Are there any waiting periods when joining?
Yes, most gap cover providers apply a general waiting period of three months before a member can claim benefits, plus a 12-month waiting period for pre-existing conditions, which includes pregnancy. Therefore, if you are contemplating falling pregnant it is always a good idea to take out a gap cover policy in advance to ensure that your pregnancy and subsequent childbirth are not excluded from benefits.
Are any procedures or treatments excluded from cover?
Exclusions refer to certain procedures and treatments which will not be covered by your gap cover, such as elective cosmetic surgery, specialised dentistry, external prostheses, obesity and bariatric surgery, sleeping disorders, stem cell harvesting or treatment, or attempted suicide. Your gap cover provider should provide you with a detailed list of these exclusions in advance so that you are aware of what treatments and procedures you cannot claim for.
What should I look for when choosing a gap cover policy?
When looking for a gap cover policy, consider the following:
- Benefits: Consider the benefits provided by the policy in relation to your medical aid. For instance, if your medical aid covers hospitalisation at 200% of medical aid tariff, you will want to consider a gap cover policy that pays in excess of this.
- Affordability: While gap cover policies are generally fairly cost-effective, give consideration to what you can realistically afford to spend. Naturally, it makes sense to look for the most comprehensive cover at the most affordable premium. Premiums can differ dramatically from product to product, so do your research.

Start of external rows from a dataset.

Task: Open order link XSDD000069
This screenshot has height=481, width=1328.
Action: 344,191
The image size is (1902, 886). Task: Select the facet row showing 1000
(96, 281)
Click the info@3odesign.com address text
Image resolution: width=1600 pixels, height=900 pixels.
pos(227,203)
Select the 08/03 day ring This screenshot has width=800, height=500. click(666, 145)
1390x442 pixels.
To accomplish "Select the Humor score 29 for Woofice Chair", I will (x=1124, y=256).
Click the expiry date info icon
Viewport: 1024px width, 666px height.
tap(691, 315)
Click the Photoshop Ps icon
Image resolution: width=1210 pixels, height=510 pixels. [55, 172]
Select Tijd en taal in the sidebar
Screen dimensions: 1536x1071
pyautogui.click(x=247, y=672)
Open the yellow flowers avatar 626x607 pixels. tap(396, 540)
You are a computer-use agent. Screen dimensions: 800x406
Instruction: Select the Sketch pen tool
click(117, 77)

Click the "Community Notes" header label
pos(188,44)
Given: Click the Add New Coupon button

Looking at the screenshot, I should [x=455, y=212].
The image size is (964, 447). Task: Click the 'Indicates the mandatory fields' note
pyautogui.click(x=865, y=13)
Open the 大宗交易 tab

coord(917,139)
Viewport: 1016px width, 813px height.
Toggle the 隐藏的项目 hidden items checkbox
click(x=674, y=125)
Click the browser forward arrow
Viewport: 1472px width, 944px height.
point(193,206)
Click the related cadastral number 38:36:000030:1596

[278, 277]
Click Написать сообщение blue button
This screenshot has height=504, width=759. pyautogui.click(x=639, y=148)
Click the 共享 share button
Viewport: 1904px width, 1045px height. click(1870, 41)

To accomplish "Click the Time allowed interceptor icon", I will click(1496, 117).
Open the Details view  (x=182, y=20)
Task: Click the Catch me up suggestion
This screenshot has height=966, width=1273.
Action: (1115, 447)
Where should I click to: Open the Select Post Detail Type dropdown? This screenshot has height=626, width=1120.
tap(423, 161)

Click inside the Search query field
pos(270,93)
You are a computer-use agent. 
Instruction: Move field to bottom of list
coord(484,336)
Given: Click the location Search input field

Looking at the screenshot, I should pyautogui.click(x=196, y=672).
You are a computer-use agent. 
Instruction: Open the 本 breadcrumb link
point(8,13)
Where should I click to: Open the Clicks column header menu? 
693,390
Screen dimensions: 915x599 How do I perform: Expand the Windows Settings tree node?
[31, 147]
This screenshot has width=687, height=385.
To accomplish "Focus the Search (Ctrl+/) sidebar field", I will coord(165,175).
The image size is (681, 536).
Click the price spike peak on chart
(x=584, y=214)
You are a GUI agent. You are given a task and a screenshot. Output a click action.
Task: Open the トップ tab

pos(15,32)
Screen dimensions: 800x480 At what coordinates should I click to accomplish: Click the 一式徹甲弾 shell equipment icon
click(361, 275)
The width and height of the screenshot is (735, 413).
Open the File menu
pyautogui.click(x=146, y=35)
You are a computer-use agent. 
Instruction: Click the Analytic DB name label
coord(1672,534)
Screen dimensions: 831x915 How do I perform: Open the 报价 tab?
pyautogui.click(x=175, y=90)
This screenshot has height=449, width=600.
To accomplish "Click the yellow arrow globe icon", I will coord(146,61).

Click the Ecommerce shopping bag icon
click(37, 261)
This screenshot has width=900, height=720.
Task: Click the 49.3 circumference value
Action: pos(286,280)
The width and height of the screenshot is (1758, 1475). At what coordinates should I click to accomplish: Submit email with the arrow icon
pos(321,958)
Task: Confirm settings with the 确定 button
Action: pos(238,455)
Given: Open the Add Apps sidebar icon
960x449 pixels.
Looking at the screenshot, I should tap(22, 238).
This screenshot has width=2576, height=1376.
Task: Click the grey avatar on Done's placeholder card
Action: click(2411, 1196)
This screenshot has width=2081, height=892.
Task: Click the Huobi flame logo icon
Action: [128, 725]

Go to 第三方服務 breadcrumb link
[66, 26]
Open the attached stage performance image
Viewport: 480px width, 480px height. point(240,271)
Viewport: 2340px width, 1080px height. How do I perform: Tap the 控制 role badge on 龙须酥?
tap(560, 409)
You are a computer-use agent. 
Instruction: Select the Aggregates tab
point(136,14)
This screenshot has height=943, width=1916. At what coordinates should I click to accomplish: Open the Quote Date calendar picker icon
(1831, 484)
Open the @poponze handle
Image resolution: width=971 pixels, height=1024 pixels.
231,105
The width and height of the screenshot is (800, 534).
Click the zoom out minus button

- Waiting periods: There are a number of gap cover providers who do not impose general waiting periods, so be sure to do your research. That said, the absence of waiting periods should not be a deciding factor in making your selection.
- Provider networks: You may want to check whether your gap cover policy restricts you to a specific network of hospitals or doctors as this may restrict your options.
As a top-up healthcare benefit, your gap cover should not be viewed in isolation but rather as part of your overall medical risk portfolio. Your medical aid, disability and dread disease cover all play a role in protecting you financially against unforeseeable healthcare costs, so it’s important to consider all benefits and policies before making your decision. The first step should be to determine exactly what in-hospital benefits are offered by your medical aid, and then look for a gap cover policy that compliments this cover by addressing those shortfalls. Keep in mind, however, that your gap cover is not designed to cover treatment for Prescribed Minimum Benefits (PMB) as these costs must by law be covered by your medical aid. Having said that, your medical aid can insist that you use a Designated Service Provider (DSP) when receiving treatment for a PMB, so it is important to read your scheme rules. If you choose to be treated in a non-DSP, your scheme may penalise you in the form of a co-payment.
Because of the varying number and types of gap cover policies available, it is often difficult to do a comparative benefit and premium analysis and it may be worth your while seeking advice from an independent healthcare advisor who can guide you through the process.